I’m comparing it to a song like ‘Mr. Horny Puke Man’, which is more directly poking fun at the subject.

It totally is. That one was actually inspired by a specific friend who I adore.

Did you have to show it to them?

He doesn’t know. [laughs] I don’t think he’ll ever know, because again, it was inspired by him, not actually – if I truly felt the way about someone that the song expresses, I’m not sure that is really someone I’d be friends with. But I had a friend get too drunk one night after another friend’s birthday party and, you know, puke. It was just funny.

What do you think it is that connects all these different songs and characters, whether they’re real or exaggerated or imagined?

There’s definitely songs on the album that are completely true to what I’ve lived and experience, and there’s also songs that are made up and other songs in between. It is the inclination to try and classify things that way, like, this is true, that’s not true. But I do feel like a lot of people’s reality, the way that they experience things, is way more plastic than they realize. And how you experience the same interaction will be completely different, depending on what mood you’re in or how much sleep you got. If I said to you, “All of these songs are based are written about this thing that I actually went through,” I feel like anyone who says that – I’m not even sure that’s a true statement, even if they think it’s true.

How has the way you personally reflect on these experiences changed since making your debut?

One conscious way that I did approach this album differently was just by taking it a bit more seriously, and again, still having fun with it. The first album, the songs are all really short, I wrote them really quickly. It’s the first time I’d made something just for myself in so long, and I needed to make this album very quickly, even just to show myself I could do it. And then I did it, and I was like, “Okay, cool, I can do this. I can have a solo project.” It definitely started out with no real ambitions, I just needed to do something for myself. For the second album,  I was in this place where, like, “Oh, there is actually infrastructure and support surrounding me, and I can take my time and make a real album if I want to do that.” And I did.

On ‘Self Service’, you sing, “Hope I’ll tell myself/ Slow it down/ Things take time to live out/ You might get it wrong/ Welcome in the doubt.” It must feel particularly important for you to live by that now as you’re about to release the record.

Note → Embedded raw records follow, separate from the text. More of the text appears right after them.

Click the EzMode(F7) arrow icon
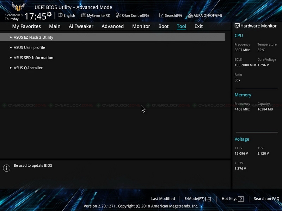282x211 pixels. pos(208,199)

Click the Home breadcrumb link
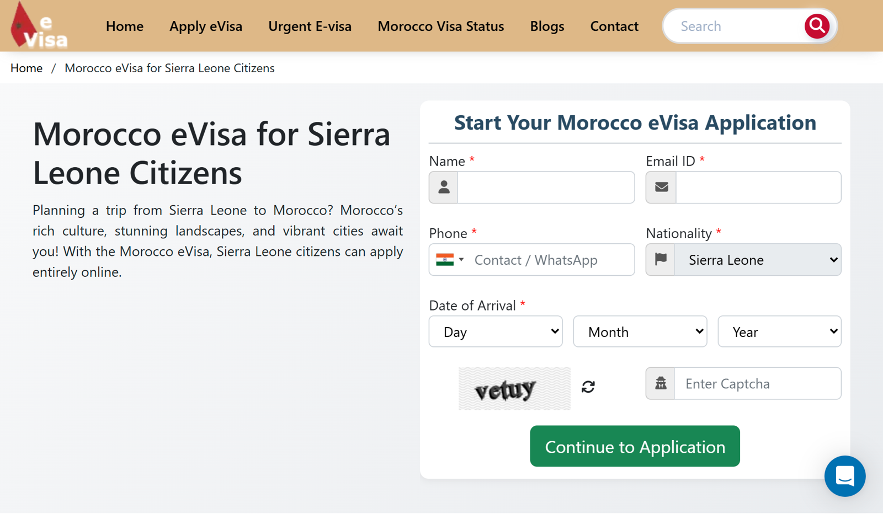pyautogui.click(x=26, y=68)
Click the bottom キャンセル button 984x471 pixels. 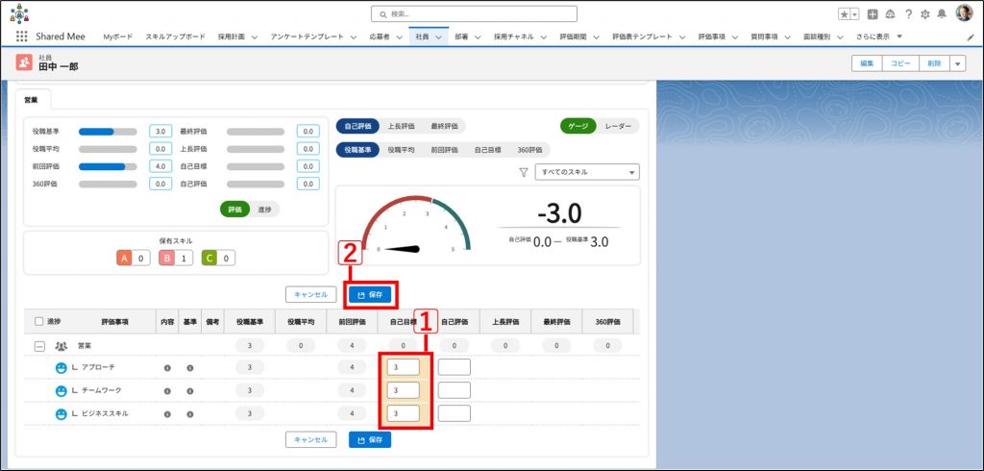310,439
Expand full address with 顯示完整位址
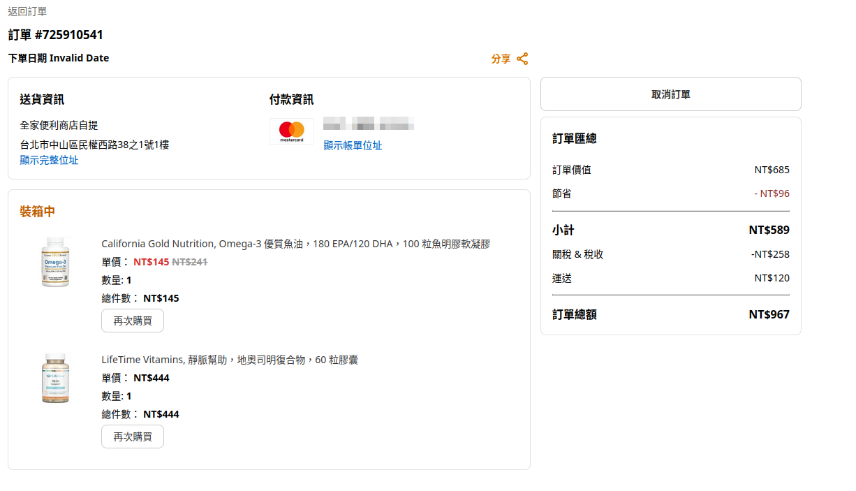The width and height of the screenshot is (856, 491). pyautogui.click(x=49, y=160)
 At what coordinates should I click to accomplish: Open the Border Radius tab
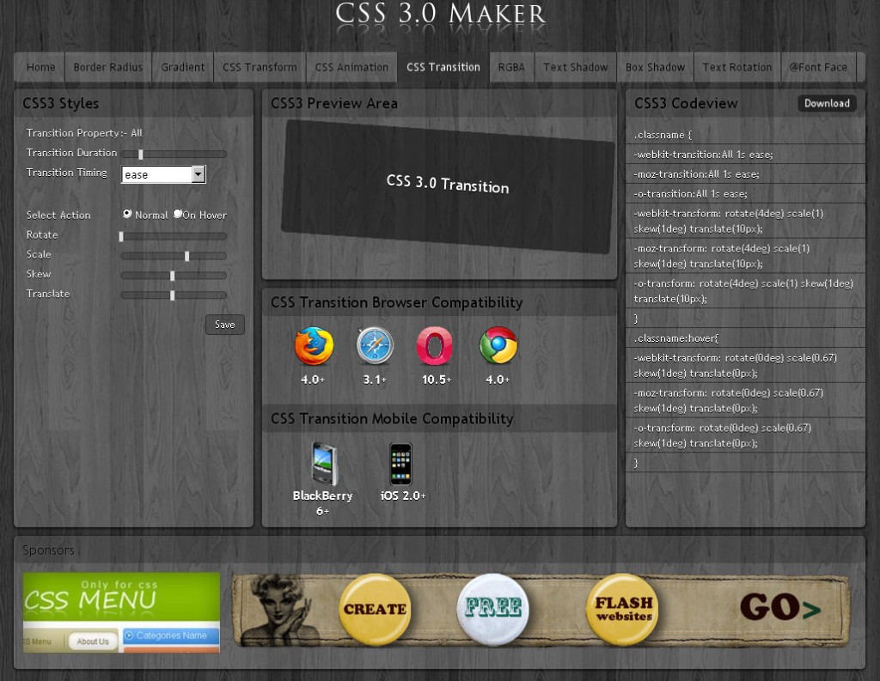pyautogui.click(x=110, y=66)
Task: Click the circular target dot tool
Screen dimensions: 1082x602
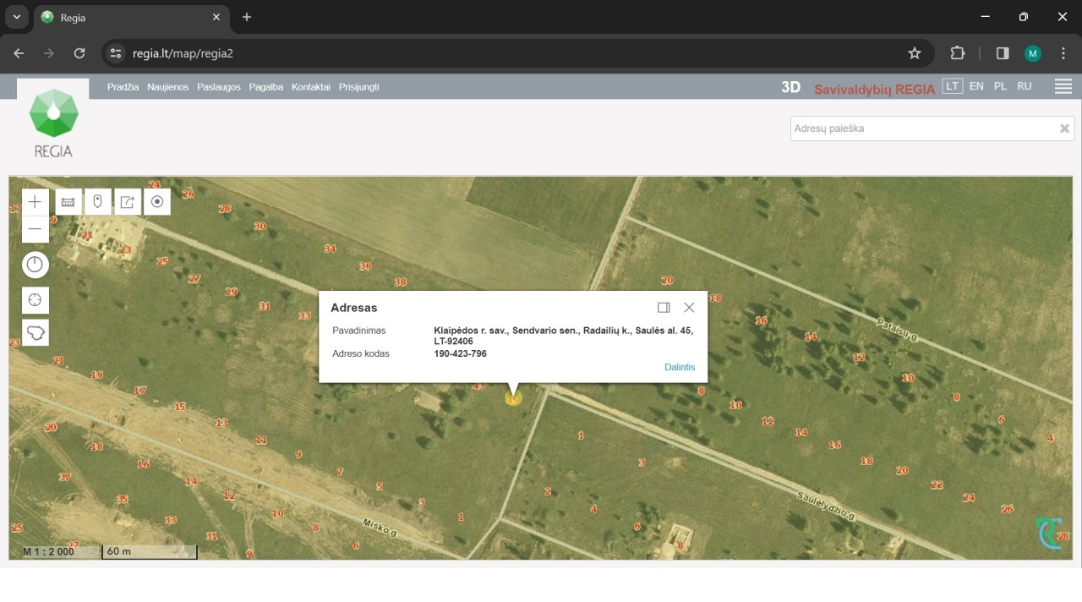Action: [x=157, y=202]
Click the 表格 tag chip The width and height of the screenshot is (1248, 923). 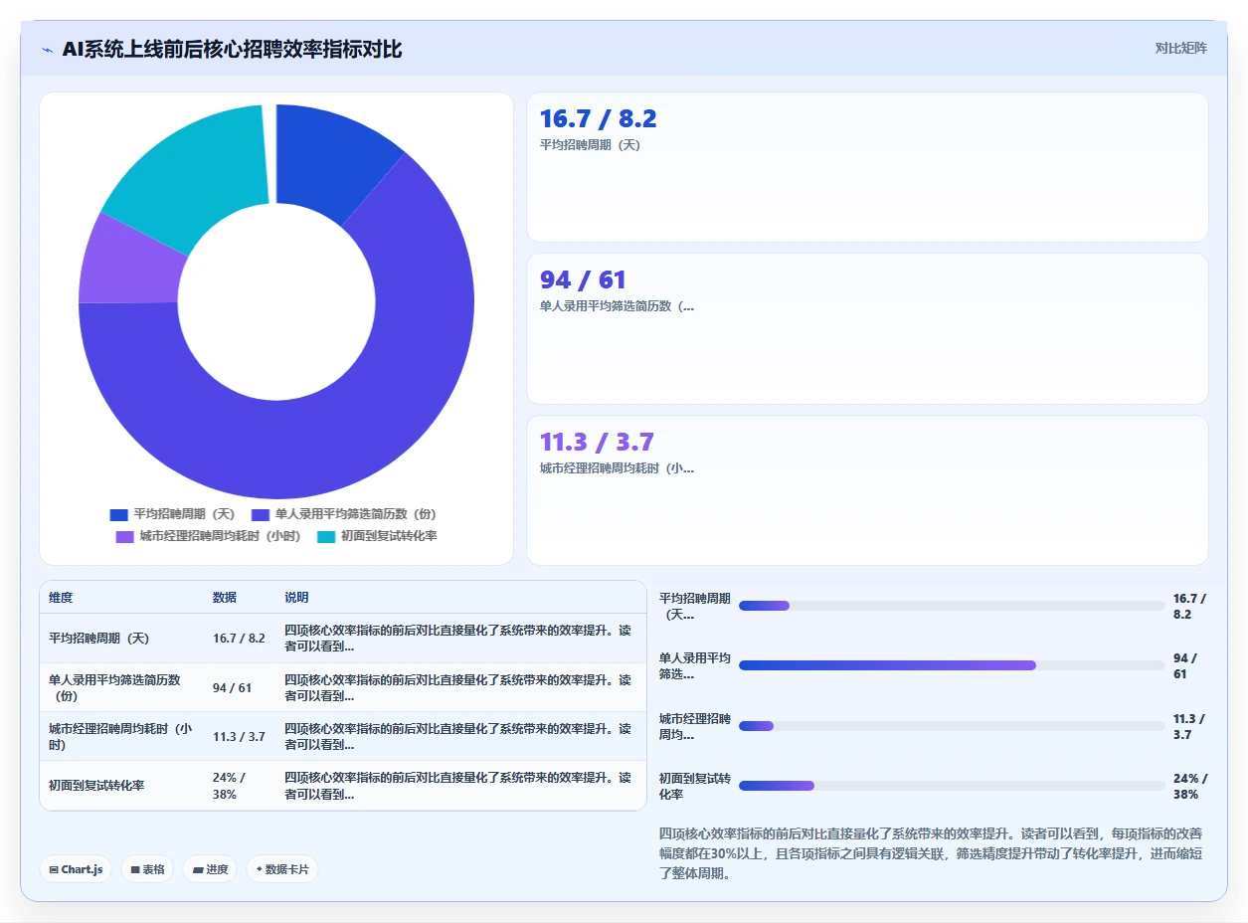(147, 869)
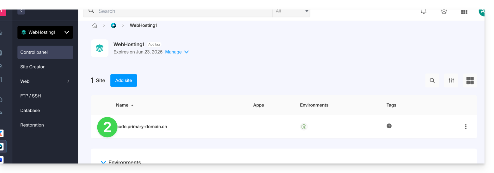
Task: Collapse the sidebar with back arrow
Action: [21, 11]
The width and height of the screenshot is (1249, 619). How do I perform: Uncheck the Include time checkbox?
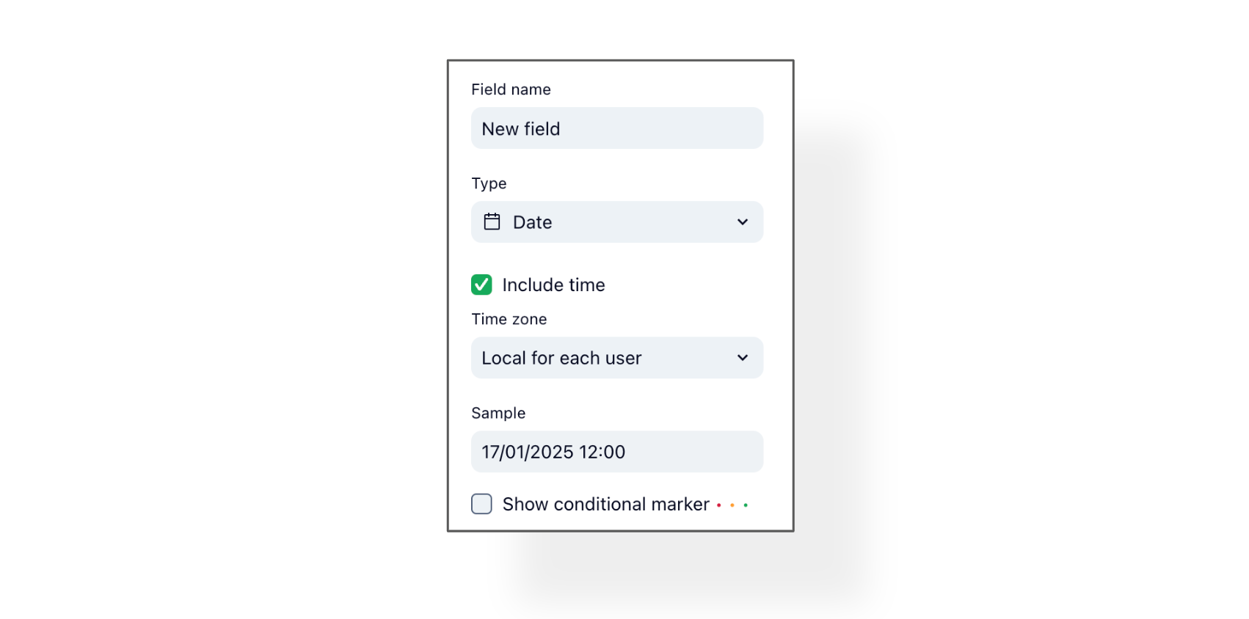[481, 285]
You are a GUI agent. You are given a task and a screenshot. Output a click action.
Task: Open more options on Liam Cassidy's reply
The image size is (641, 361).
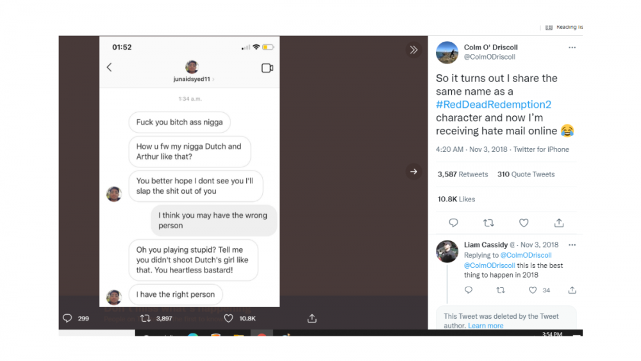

It’s crazy, I’m having this moment of like things feel a bit easier in some ways because people are excited about this album, snd so they’re excited about me. And I know it is a moment, inevitably the wave will die down, so I’m really trying to allow myself to be excited about all of that while also get my own enjoyment and fulfillment not from all that stuff. All that stuff is exciting, it’s fun, but it’s not really something I can count on. And I also don’t want the way I view myself or my music to just be a reflection of how other people see it. It’s important to me to have my own relationship to myself and to my music.


This interview has been edited and condensed for clarity and length.

May Rio’s French Bath is out now via Dots Per Inch.